> _Work required_
Convert the items that begin at the line containing "Click the Log in button" and end with the line containing "(1009, 950)" into a Markdown table with the columns Row and Line. Number each line in Row, put its text in Line, and omit blank lines.
-- BEGIN --
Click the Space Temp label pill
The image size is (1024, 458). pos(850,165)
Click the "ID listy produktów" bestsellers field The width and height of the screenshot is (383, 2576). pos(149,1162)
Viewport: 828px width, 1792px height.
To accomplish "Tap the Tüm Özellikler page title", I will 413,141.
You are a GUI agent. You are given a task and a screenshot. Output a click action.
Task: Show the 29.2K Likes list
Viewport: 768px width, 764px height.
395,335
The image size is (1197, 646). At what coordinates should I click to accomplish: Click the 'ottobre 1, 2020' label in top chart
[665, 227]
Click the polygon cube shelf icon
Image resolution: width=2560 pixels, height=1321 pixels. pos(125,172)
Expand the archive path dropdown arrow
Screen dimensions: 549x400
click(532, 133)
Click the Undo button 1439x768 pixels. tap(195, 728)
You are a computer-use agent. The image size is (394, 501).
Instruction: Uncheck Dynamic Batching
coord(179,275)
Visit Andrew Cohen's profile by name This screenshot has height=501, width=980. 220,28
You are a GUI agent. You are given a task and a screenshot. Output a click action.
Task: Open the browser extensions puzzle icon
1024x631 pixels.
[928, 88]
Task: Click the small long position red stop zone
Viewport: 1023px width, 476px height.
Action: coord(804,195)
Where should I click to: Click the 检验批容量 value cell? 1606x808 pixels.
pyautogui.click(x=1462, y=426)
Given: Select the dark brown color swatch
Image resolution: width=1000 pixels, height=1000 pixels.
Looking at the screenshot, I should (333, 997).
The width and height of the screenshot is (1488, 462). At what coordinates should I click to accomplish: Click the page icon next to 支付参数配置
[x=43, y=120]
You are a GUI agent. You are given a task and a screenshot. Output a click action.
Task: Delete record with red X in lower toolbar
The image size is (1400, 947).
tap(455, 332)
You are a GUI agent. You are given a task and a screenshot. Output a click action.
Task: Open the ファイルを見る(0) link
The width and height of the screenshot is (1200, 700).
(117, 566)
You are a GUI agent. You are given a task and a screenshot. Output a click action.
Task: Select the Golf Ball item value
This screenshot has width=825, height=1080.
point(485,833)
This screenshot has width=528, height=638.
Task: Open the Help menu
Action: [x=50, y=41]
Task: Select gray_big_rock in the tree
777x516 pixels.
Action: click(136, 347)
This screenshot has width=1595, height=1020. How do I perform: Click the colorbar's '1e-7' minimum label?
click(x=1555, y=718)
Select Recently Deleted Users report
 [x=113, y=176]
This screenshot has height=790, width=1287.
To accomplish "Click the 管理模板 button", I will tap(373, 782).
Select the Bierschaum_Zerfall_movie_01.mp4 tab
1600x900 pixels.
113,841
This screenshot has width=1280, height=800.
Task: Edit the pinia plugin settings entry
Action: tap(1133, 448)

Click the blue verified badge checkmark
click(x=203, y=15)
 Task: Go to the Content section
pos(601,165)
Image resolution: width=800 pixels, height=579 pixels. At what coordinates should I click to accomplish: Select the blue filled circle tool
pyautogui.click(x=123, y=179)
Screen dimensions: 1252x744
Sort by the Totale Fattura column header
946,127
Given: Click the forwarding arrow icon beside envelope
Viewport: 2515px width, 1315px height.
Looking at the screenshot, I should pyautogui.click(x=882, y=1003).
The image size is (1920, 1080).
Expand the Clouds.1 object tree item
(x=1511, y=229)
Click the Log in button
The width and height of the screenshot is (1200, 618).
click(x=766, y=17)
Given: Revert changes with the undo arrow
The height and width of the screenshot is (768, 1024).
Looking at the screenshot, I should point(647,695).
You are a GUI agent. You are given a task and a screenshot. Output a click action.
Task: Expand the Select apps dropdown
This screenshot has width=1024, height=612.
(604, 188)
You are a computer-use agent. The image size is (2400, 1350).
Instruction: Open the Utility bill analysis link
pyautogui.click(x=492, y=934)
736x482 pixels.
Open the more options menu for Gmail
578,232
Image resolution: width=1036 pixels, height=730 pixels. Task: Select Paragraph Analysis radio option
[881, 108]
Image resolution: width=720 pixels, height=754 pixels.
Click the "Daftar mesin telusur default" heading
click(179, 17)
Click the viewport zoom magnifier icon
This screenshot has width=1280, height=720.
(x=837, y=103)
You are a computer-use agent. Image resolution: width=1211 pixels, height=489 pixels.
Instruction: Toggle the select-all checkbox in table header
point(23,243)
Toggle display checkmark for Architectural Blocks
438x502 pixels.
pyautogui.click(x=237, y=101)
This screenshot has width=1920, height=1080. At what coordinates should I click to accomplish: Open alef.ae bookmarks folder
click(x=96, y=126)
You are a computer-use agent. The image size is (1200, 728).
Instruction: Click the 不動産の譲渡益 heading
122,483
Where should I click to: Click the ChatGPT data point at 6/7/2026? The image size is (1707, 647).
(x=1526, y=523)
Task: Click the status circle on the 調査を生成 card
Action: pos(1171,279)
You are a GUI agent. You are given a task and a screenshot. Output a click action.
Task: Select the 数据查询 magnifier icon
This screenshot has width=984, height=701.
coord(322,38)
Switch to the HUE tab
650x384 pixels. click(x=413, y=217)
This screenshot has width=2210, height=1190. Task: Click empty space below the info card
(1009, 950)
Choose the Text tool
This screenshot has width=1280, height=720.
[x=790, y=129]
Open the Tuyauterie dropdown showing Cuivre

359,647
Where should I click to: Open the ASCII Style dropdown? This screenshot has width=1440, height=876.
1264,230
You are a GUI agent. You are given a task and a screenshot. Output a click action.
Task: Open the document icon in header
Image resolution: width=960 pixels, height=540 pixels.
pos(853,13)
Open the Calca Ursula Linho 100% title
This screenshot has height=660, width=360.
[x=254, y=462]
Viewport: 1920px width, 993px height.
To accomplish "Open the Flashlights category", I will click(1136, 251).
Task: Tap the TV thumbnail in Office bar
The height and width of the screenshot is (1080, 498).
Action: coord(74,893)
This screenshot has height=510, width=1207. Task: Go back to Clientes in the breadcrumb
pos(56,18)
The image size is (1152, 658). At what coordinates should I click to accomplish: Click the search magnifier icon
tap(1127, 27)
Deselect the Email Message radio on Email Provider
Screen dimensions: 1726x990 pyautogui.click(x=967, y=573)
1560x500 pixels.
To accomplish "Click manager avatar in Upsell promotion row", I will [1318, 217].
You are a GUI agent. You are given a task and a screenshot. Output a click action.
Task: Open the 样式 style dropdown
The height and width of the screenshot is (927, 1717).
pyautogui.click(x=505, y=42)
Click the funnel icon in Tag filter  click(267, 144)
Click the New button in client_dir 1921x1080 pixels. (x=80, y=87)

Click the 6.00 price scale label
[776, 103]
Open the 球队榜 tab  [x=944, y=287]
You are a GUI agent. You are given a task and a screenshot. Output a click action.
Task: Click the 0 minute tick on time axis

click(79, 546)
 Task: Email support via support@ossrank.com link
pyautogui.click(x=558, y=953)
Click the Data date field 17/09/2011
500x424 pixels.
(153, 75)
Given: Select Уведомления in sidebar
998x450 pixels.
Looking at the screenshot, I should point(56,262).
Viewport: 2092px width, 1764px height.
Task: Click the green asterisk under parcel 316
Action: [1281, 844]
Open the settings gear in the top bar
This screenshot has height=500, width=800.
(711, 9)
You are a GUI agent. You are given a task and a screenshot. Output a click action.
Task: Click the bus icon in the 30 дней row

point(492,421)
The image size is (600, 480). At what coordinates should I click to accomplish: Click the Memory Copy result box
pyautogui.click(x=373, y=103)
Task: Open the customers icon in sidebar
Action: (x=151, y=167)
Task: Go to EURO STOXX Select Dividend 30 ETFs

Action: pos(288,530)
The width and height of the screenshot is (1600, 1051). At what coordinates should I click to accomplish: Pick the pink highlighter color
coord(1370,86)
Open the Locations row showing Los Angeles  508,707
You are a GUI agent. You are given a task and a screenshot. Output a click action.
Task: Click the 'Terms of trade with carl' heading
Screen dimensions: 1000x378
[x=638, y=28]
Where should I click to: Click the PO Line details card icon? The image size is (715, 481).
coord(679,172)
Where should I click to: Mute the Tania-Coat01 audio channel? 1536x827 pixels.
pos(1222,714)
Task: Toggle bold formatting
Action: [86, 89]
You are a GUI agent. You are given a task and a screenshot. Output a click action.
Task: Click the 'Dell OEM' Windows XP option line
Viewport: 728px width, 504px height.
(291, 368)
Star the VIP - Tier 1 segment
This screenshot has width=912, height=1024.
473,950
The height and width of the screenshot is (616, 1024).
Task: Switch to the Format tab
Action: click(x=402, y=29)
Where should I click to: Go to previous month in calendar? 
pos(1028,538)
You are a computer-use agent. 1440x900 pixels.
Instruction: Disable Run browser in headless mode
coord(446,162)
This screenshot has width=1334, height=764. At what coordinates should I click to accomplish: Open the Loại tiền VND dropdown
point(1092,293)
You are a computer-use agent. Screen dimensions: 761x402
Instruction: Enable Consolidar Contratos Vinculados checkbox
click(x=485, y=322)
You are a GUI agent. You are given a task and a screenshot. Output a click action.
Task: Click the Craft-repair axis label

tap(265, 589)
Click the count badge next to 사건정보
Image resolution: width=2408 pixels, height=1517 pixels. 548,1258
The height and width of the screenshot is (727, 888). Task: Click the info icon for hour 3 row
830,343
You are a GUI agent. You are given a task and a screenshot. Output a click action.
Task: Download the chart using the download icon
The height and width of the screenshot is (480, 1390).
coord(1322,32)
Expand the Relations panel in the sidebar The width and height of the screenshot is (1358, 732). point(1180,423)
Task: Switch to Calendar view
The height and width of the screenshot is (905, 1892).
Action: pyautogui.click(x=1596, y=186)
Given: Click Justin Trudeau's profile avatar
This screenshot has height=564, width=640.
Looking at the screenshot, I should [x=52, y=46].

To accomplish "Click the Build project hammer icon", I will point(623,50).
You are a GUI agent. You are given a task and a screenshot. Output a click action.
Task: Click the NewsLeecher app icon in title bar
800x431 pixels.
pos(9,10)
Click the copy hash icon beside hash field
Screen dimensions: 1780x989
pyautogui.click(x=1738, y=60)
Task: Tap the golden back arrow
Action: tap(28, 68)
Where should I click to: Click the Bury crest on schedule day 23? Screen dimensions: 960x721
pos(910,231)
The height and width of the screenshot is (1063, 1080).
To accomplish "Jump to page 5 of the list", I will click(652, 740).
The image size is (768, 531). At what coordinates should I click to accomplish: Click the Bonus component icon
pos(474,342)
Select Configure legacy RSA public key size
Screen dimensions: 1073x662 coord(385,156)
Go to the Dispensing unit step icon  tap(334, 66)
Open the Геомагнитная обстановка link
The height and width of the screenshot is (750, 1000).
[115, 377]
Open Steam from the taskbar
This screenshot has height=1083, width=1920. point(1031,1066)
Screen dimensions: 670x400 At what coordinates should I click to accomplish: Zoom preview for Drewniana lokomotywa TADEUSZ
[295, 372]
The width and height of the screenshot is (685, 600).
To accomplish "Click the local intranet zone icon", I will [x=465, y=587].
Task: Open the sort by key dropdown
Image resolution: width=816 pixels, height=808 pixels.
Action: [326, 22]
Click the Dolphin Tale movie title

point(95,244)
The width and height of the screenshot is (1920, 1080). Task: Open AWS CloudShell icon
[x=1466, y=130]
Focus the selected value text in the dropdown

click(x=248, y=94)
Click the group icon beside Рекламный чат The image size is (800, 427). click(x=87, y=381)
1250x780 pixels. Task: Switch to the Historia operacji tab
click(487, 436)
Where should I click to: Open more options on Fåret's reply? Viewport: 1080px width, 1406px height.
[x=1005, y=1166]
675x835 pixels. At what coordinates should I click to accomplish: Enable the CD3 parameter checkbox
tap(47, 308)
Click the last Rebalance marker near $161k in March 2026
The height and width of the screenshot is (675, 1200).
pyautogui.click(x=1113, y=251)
-- END --
> _The completed task_
| Row | Line |
|---|---|
| 1 | Click the Log in button |
| 2 | The width and height of the screenshot is (1200, 618). |
| 3 | click(x=766, y=17) |
| 4 | Given: Revert changes with the undo arrow |
| 5 | The height and width of the screenshot is (768, 1024). |
| 6 | Looking at the screenshot, I should point(647,695). |
| 7 | You are a GUI agent. You are given a task and a screenshot. Output a click action. |
| 8 | Task: Expand the Select apps dropdown |
| 9 | This screenshot has width=1024, height=612. |
| 10 | (604, 188) |
| 11 | You are a computer-use agent. The image size is (2400, 1350). |
| 12 | Instruction: Open the Utility bill analysis link |
| 13 | pyautogui.click(x=492, y=934) |
| 14 | 736x482 pixels. |
| 15 | Open the more options menu for Gmail |
| 16 | 578,232 |
| 17 | Image resolution: width=1036 pixels, height=730 pixels. Task: Select Paragraph Analysis radio option |
| 18 | [881, 108] |
| 19 | Image resolution: width=720 pixels, height=754 pixels. |
| 20 | Click the "Daftar mesin telusur default" heading |
| 21 | click(179, 17) |
| 22 | Click the viewport zoom magnifier icon |
| 23 | This screenshot has width=1280, height=720. |
| 24 | (x=837, y=103) |
| 25 | You are a computer-use agent. Image resolution: width=1211 pixels, height=489 pixels. |
| 26 | Instruction: Toggle the select-all checkbox in table header |
| 27 | point(23,243) |
| 28 | Toggle display checkmark for Architectural Blocks |
| 29 | 438x502 pixels. |
| 30 | pyautogui.click(x=237, y=101) |
| 31 | This screenshot has width=1920, height=1080. At what coordinates should I click to accomplish: Open alef.ae bookmarks folder |
| 32 | click(x=96, y=126) |
| 33 | You are a computer-use agent. The image size is (1200, 728). |
| 34 | Instruction: Click the 不動産の譲渡益 heading |
| 35 | 122,483 |
| 36 | Where should I click to: Click the ChatGPT data point at 6/7/2026? The image size is (1707, 647). |
| 37 | (x=1526, y=523) |
| 38 | Task: Click the status circle on the 調査を生成 card |
| 39 | Action: pos(1171,279) |
| 40 | You are a GUI agent. You are given a task and a screenshot. Output a click action. |
| 41 | Task: Select the 数据查询 magnifier icon |
| 42 | This screenshot has width=984, height=701. |
| 43 | coord(322,38) |
| 44 | Switch to the HUE tab |
| 45 | 650x384 pixels. click(x=413, y=217) |
| 46 | This screenshot has width=2210, height=1190. Task: Click empty space below the info card |
| 47 | (1009, 950) |